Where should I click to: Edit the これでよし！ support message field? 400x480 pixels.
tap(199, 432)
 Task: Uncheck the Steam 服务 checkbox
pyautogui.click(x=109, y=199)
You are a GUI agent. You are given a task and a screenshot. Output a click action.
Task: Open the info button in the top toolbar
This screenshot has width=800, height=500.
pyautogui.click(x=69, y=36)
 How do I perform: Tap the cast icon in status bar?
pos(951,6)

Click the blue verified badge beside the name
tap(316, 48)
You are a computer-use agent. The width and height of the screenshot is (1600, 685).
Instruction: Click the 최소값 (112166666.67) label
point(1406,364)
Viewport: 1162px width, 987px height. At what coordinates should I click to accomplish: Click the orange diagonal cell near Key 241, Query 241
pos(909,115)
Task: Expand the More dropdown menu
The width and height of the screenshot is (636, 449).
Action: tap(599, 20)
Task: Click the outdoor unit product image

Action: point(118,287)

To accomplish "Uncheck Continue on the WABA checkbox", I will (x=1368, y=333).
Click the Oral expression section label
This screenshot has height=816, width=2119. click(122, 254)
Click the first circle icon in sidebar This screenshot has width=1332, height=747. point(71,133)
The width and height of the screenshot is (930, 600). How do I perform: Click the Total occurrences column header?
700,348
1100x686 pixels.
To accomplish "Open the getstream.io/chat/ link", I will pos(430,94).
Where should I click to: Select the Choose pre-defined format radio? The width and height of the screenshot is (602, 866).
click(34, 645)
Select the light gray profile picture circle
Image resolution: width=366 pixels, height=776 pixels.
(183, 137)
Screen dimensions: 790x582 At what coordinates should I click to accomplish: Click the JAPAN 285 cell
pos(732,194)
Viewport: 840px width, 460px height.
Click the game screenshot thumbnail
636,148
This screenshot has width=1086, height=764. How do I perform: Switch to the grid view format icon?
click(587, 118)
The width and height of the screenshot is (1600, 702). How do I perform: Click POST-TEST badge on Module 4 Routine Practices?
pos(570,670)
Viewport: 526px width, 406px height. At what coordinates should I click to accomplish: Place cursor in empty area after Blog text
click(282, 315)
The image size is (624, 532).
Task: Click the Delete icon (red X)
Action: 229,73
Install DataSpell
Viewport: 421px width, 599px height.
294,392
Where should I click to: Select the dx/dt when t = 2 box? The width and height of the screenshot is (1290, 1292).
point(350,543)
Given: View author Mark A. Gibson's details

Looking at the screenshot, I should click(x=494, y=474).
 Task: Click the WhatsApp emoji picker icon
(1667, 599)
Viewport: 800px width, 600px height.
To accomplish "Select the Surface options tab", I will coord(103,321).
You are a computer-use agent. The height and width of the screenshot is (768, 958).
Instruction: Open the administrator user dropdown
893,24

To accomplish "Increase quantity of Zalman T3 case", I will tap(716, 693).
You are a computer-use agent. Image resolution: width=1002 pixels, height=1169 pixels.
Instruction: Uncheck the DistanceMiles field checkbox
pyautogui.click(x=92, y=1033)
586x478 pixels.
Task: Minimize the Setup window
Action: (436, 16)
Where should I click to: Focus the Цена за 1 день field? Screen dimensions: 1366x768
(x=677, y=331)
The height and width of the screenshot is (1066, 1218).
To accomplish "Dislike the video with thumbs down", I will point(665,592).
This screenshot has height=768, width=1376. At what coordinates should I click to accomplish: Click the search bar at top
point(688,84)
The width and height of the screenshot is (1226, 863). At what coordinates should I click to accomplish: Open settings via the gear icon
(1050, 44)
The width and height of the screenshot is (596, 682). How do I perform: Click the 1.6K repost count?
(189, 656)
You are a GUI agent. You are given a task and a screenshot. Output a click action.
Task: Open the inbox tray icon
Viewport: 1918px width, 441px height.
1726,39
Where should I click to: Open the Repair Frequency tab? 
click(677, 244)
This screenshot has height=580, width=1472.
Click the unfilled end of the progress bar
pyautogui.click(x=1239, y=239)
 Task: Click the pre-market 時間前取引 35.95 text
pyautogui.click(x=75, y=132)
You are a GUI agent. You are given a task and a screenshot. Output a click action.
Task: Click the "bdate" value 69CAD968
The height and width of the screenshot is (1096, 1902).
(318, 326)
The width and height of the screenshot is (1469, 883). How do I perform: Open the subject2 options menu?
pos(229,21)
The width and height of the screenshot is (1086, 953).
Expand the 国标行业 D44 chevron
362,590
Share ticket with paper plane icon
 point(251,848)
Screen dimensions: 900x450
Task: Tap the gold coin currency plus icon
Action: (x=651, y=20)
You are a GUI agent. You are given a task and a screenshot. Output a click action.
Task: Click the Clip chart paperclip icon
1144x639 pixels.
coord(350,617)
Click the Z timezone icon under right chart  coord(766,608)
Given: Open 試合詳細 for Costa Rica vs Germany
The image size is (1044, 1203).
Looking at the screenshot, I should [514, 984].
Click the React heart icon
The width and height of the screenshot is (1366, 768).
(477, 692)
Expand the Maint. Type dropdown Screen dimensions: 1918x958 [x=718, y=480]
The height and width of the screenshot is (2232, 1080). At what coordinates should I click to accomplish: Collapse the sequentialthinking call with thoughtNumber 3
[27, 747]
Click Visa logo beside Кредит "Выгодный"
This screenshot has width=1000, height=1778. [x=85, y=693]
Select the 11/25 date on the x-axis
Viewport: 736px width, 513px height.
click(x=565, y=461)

______

### TASK DETAILS:
Your job is to transcribe the listing exactly, line for line.

### WRITTEN REPLY:
Where should I click to: Edit the これでよし！ support message field? 400x480 pixels.
tap(199, 432)
 Task: Uncheck the Steam 服务 checkbox
pyautogui.click(x=109, y=199)
You are a GUI agent. You are given a task and a screenshot. Output a click action.
Task: Open the info button in the top toolbar
This screenshot has width=800, height=500.
pyautogui.click(x=69, y=36)
 How do I perform: Tap the cast icon in status bar?
pos(951,6)

Click the blue verified badge beside the name
tap(316, 48)
You are a computer-use agent. The width and height of the screenshot is (1600, 685).
Instruction: Click the 최소값 (112166666.67) label
point(1406,364)
Viewport: 1162px width, 987px height. At what coordinates should I click to accomplish: Click the orange diagonal cell near Key 241, Query 241
pos(909,115)
Task: Expand the More dropdown menu
The width and height of the screenshot is (636, 449).
Action: tap(599, 20)
Task: Click the outdoor unit product image

Action: point(118,287)

To accomplish "Uncheck Continue on the WABA checkbox", I will (x=1368, y=333).
Click the Oral expression section label
This screenshot has height=816, width=2119. click(122, 254)
Click the first circle icon in sidebar This screenshot has width=1332, height=747. point(71,133)
The width and height of the screenshot is (930, 600). How do I perform: Click the Total occurrences column header?
700,348
1100x686 pixels.
To accomplish "Open the getstream.io/chat/ link", I will pos(430,94).
Where should I click to: Select the Choose pre-defined format radio? The width and height of the screenshot is (602, 866).
click(34, 645)
Select the light gray profile picture circle
Image resolution: width=366 pixels, height=776 pixels.
(183, 137)
Screen dimensions: 790x582 At what coordinates should I click to accomplish: Click the JAPAN 285 cell
pos(732,194)
Viewport: 840px width, 460px height.
Click the game screenshot thumbnail
636,148
This screenshot has width=1086, height=764. How do I perform: Switch to the grid view format icon?
click(587, 118)
The width and height of the screenshot is (1600, 702). How do I perform: Click POST-TEST badge on Module 4 Routine Practices?
pos(570,670)
Viewport: 526px width, 406px height. At what coordinates should I click to accomplish: Place cursor in empty area after Blog text
click(282, 315)
The image size is (624, 532).
Task: Click the Delete icon (red X)
Action: 229,73
Install DataSpell
Viewport: 421px width, 599px height.
294,392
Where should I click to: Select the dx/dt when t = 2 box? The width and height of the screenshot is (1290, 1292).
point(350,543)
Given: View author Mark A. Gibson's details

Looking at the screenshot, I should click(x=494, y=474).
 Task: Click the WhatsApp emoji picker icon
(1667, 599)
Viewport: 800px width, 600px height.
To accomplish "Select the Surface options tab", I will coord(103,321).
You are a computer-use agent. The height and width of the screenshot is (768, 958).
Instruction: Open the administrator user dropdown
893,24

To accomplish "Increase quantity of Zalman T3 case", I will tap(716, 693).
You are a computer-use agent. Image resolution: width=1002 pixels, height=1169 pixels.
Instruction: Uncheck the DistanceMiles field checkbox
pyautogui.click(x=92, y=1033)
586x478 pixels.
Task: Minimize the Setup window
Action: (436, 16)
Where should I click to: Focus the Цена за 1 день field? Screen dimensions: 1366x768
(x=677, y=331)
The height and width of the screenshot is (1066, 1218).
To accomplish "Dislike the video with thumbs down", I will point(665,592).
This screenshot has height=768, width=1376. At what coordinates should I click to accomplish: Click the search bar at top
point(688,84)
The width and height of the screenshot is (1226, 863). At what coordinates should I click to accomplish: Open settings via the gear icon
(1050, 44)
The width and height of the screenshot is (596, 682). How do I perform: Click the 1.6K repost count?
(189, 656)
You are a GUI agent. You are given a task and a screenshot. Output a click action.
Task: Open the inbox tray icon
Viewport: 1918px width, 441px height.
1726,39
Where should I click to: Open the Repair Frequency tab? 
click(677, 244)
This screenshot has height=580, width=1472.
Click the unfilled end of the progress bar
pyautogui.click(x=1239, y=239)
 Task: Click the pre-market 時間前取引 35.95 text
pyautogui.click(x=75, y=132)
You are a GUI agent. You are given a task and a screenshot. Output a click action.
Task: Click the "bdate" value 69CAD968
The height and width of the screenshot is (1096, 1902).
(318, 326)
The width and height of the screenshot is (1469, 883). How do I perform: Open the subject2 options menu?
pos(229,21)
The width and height of the screenshot is (1086, 953).
Expand the 国标行业 D44 chevron
362,590
Share ticket with paper plane icon
 point(251,848)
Screen dimensions: 900x450
Task: Tap the gold coin currency plus icon
Action: (x=651, y=20)
You are a GUI agent. You are given a task and a screenshot. Output a click action.
Task: Click the Clip chart paperclip icon
1144x639 pixels.
coord(350,617)
Click the Z timezone icon under right chart  coord(766,608)
Given: Open 試合詳細 for Costa Rica vs Germany
The image size is (1044, 1203).
Looking at the screenshot, I should [514, 984].
Click the React heart icon
The width and height of the screenshot is (1366, 768).
(477, 692)
Expand the Maint. Type dropdown Screen dimensions: 1918x958 [x=718, y=480]
The height and width of the screenshot is (2232, 1080). At what coordinates should I click to accomplish: Collapse the sequentialthinking call with thoughtNumber 3
[27, 747]
Click Visa logo beside Кредит "Выгодный"
This screenshot has width=1000, height=1778. [x=85, y=693]
Select the 11/25 date on the x-axis
Viewport: 736px width, 513px height.
click(x=565, y=461)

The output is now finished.